Despite this evidence, the Government then found the furious, housing-aggrieved public a useful scapegoat in international students, saying they were to blame for high rents – with a supporting chorus from the Opposition.
The Education Minister’s job is made easier, because the alternative Government led by Peter Dutton want to cut international student numbers even deeper and Mr Dutton has described international students as ‘the modern day version of boat arrivals.’ FYI, from a man who built his political career championing action to stop the boats, this is not a compliment.
The Property Council, National Housing Supply and Affordability Council and many others called out the claim, leading the Department of Education to try to ride to the rescue, releasing a fact sheet that indicated a link between international student rental demand and affordability in some suburbs particularly inner city Melbourne and Sydney. Not quite enough to justify the ‘boat people’ tag, but a valiant attempt in comms terms, nonetheless.
Which brings us to this week. Mr Clare’s job is to blame international students for Australia’s housing woes to justify drastic and rapid cuts to international student enrolments. The intent is to show that the Government is achieving policy success by singling out a marginalised group who won’t trouble the government electorally, managing to balance the apparent contradiction of welcoming hundreds of thousands of international students still enrolled next year, while simultaneously saying they are the root cause of Australia’s ills and their compatriots are strictly banned. This would be challenging if there was a requirement for messaging coherence in Australian politics across audiences, but thankfully for Mr Clare that is not a requirement.

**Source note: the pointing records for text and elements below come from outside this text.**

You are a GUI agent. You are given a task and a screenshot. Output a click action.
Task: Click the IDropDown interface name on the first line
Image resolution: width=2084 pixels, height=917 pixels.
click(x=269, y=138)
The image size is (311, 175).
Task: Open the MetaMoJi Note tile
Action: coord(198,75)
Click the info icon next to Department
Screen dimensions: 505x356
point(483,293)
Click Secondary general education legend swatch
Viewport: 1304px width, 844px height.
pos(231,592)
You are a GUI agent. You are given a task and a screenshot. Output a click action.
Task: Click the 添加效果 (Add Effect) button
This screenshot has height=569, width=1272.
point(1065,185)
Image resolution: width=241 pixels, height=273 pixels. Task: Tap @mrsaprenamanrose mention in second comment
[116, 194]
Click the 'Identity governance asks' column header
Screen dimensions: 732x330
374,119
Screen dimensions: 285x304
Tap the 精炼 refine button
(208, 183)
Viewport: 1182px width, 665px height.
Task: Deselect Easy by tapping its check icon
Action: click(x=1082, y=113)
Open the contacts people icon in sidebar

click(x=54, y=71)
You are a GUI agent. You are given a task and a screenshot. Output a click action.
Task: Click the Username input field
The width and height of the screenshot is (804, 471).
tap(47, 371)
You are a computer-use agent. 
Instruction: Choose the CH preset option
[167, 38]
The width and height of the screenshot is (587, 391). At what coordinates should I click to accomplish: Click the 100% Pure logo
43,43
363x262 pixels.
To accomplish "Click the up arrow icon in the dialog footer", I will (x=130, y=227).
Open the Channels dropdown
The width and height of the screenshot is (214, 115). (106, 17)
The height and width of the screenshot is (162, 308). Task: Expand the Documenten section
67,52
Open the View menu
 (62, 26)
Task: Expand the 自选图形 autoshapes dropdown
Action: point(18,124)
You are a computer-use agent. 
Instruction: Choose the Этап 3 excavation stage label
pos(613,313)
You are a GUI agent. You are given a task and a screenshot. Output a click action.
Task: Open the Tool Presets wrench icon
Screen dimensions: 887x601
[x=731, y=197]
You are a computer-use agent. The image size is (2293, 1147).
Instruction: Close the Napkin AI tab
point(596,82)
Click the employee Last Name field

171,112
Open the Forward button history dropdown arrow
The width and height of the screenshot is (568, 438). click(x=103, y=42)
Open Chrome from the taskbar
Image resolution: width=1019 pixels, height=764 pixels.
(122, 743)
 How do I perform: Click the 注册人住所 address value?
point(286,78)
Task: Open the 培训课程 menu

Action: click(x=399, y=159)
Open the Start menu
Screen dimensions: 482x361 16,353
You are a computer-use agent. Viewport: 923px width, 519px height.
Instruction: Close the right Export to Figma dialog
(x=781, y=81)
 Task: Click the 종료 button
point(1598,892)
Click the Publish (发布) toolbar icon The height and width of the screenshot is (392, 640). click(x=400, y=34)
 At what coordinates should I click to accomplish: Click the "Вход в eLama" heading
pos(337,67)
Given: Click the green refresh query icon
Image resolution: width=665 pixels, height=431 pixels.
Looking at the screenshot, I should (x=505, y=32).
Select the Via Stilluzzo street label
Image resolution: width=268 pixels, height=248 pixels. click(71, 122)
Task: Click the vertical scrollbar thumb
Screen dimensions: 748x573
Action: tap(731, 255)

With the serious reform challenges of the Accord mostly out the window, and a few crumbs from next year’s budget kept aside to maintain an illusion of commitment, Mr Clare, an outstanding political performer, has an all too easy job, continuing to point out the sector’s failings to itself and keeping a ‘tough on shonks’ persona ready for the electorate, with the heavy lifting of sector transformation safely off the agenda.
Which brings us to this week.
This week Mr Clare has agreed to address the juggernaut that is the AIEC conference. Assuming we take a paint-by-the-numbers approach to speech development, we have prepared a bingo card predictor for the messaging (AIEC punters are going to be set against or secretly in love with Mr Clare depending on the caps levied to their institution, so no need to try to convert anyone). When all boxes are ticked, yell ’Show us your polling,’ or alternatively return to scrolling through your superannuation balance to make sure your home life remains fully-funded.
Jason Clare bingo
Bold predictions of what you will hear in his next speech:
- A lot has happened since I was here last year…
- We realise this has been a challenging time for you which is why we have consulted …
- (insert complimentary reference to programs from pro-cap unis – esp Newcastle, Tasmania, Wollongong)
- ‘Shonky’ providers – who are partly to blame for the caps (ie people not in the room)
- The Coalition let too many students in and we are fixing it
- The Albanese Government is restoring balance
- Rankings don’t matter, its what universities do for Australian communities that matter
- More people from western Sydney need to have the chance to have ‘a crack’
- Universities are losing their social licence and the government is saving them
- Universities and TAFEs are ‘agents for change’
- Growing up in Western Sydney I…
- I am the first person in my family to finish high school…
- International students are critical to Australia’s future, but…
- The Coalition want to cut even more and
- Peter Dutton called them ‘boat arrivals.’ (we are much more polite).